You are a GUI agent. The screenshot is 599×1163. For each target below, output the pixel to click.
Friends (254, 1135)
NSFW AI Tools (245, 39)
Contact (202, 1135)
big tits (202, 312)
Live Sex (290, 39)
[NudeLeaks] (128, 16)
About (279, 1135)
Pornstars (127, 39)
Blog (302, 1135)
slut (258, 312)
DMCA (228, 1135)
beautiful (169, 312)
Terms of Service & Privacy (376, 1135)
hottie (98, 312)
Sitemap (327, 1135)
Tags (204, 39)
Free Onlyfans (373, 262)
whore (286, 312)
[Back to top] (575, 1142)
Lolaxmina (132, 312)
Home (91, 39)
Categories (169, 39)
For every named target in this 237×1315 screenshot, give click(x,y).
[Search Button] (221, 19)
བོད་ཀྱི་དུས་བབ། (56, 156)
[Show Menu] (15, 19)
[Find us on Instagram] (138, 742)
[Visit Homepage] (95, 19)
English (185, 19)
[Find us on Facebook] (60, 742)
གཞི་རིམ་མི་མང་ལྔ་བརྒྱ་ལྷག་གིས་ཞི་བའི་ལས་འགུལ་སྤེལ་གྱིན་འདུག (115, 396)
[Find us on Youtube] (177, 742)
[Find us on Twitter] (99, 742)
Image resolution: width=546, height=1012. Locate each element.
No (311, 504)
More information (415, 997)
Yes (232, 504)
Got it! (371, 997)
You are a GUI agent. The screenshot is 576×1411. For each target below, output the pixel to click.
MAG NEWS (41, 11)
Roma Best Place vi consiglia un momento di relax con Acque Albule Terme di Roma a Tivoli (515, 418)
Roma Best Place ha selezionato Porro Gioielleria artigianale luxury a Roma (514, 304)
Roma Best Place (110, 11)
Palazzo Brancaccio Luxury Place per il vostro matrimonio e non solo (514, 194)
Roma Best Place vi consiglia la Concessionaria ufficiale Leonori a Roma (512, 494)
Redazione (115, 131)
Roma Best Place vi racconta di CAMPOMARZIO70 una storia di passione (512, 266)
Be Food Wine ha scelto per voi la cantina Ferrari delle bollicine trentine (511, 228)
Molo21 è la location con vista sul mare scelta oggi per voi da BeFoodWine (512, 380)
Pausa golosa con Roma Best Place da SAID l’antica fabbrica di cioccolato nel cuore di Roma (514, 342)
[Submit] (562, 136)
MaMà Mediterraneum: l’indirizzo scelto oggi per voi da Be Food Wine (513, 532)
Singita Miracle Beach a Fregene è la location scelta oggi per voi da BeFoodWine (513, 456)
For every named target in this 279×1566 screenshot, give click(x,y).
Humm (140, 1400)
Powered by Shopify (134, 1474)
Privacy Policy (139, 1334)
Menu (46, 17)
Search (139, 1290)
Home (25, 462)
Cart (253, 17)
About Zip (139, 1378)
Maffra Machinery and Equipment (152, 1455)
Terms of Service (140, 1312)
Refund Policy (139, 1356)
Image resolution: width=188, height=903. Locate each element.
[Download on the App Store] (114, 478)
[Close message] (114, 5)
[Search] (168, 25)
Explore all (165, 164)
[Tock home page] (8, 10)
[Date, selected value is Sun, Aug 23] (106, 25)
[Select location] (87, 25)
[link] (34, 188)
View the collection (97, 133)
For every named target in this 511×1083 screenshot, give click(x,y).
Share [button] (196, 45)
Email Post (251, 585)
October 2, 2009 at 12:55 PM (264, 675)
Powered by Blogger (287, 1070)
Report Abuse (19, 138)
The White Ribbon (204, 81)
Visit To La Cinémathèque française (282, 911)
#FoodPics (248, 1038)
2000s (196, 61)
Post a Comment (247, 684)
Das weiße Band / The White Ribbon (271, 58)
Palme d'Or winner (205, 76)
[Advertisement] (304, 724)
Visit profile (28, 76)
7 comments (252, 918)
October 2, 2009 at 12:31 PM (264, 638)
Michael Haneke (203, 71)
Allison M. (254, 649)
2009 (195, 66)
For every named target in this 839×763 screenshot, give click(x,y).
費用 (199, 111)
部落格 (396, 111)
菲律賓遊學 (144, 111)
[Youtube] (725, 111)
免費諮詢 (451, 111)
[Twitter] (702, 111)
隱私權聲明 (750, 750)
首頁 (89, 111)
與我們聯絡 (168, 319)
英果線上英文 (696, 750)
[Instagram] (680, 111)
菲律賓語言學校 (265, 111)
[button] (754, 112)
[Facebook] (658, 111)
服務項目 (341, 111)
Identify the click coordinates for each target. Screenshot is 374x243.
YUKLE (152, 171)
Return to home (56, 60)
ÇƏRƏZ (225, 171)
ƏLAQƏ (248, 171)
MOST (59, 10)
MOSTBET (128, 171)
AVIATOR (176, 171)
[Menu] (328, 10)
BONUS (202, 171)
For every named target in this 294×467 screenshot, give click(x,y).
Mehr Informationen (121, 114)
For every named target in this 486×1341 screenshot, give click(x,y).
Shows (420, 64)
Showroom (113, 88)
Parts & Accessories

+ + + + + + +

**DIRECTIVE:** Collect every line of the data above that contains the string "give".

**EXPECTED OUTPUT:**
For every named target in this 237×1315 screenshot, give click(x,y).
For every named target in this 279×1566 screenshot, give click(x,y).
For every named target in this 511×1083 screenshot, give click(x,y).
For every named target in this 839×763 screenshot, give click(x,y).
For every named target in this 294×467 screenshot, give click(x,y).
For every named target in this 486×1341 screenshot, give click(x,y).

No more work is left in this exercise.